Provided data:
======
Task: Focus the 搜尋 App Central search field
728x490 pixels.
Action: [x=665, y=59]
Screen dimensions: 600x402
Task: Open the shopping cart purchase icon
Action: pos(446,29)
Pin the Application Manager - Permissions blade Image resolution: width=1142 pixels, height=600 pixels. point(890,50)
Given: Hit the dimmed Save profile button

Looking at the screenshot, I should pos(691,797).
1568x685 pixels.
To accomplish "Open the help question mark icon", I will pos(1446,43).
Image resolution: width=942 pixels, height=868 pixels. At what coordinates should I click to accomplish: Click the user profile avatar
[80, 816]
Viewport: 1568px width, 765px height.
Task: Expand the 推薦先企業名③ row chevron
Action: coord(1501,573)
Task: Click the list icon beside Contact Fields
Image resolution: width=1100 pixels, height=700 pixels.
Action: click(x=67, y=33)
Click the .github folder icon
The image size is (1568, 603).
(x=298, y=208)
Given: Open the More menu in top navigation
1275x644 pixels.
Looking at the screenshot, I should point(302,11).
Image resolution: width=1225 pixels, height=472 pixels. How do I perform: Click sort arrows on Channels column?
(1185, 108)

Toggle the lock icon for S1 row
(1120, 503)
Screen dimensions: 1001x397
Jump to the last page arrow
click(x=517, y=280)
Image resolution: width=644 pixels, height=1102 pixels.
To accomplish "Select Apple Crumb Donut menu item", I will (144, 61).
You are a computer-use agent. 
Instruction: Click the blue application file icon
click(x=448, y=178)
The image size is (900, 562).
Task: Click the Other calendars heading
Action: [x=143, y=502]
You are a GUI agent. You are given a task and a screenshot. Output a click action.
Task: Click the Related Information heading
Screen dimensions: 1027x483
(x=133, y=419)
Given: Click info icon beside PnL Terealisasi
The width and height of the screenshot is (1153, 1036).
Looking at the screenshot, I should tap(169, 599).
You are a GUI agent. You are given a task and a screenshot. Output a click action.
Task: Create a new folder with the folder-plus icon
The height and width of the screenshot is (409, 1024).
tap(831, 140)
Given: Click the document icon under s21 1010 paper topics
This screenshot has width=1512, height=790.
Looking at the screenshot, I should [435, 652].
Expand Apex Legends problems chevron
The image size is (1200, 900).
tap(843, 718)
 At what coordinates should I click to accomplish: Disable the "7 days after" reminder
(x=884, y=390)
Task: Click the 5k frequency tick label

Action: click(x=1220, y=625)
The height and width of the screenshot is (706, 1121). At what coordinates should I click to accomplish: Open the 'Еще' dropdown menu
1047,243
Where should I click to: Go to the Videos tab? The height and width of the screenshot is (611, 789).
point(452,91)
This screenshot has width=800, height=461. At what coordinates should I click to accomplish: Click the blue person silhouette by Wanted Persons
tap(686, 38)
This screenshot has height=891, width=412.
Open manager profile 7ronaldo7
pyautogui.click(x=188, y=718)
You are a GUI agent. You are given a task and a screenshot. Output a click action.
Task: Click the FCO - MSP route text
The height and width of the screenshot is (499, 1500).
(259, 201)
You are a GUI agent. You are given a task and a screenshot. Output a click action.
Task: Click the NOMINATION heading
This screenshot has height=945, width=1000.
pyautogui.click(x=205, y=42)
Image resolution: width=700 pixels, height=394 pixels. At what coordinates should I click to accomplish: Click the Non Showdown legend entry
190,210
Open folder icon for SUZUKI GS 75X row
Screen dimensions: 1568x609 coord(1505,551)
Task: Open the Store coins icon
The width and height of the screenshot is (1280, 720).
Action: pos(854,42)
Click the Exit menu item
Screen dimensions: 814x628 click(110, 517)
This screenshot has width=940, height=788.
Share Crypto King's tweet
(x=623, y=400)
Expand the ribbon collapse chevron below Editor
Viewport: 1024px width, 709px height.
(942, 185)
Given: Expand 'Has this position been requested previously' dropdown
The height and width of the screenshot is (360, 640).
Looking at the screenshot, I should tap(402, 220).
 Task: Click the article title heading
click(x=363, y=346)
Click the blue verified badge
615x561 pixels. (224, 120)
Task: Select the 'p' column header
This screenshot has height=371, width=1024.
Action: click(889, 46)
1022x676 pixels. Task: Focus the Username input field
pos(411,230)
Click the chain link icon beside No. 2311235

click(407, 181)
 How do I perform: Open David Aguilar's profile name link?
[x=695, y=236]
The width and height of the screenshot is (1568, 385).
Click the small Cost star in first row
======
When a line in the listing has the word "will", return that line.

Written answer:
To accomplish "Open the help question mark icon", I will pos(1446,43).
To accomplish "Select Apple Crumb Donut menu item", I will (144, 61).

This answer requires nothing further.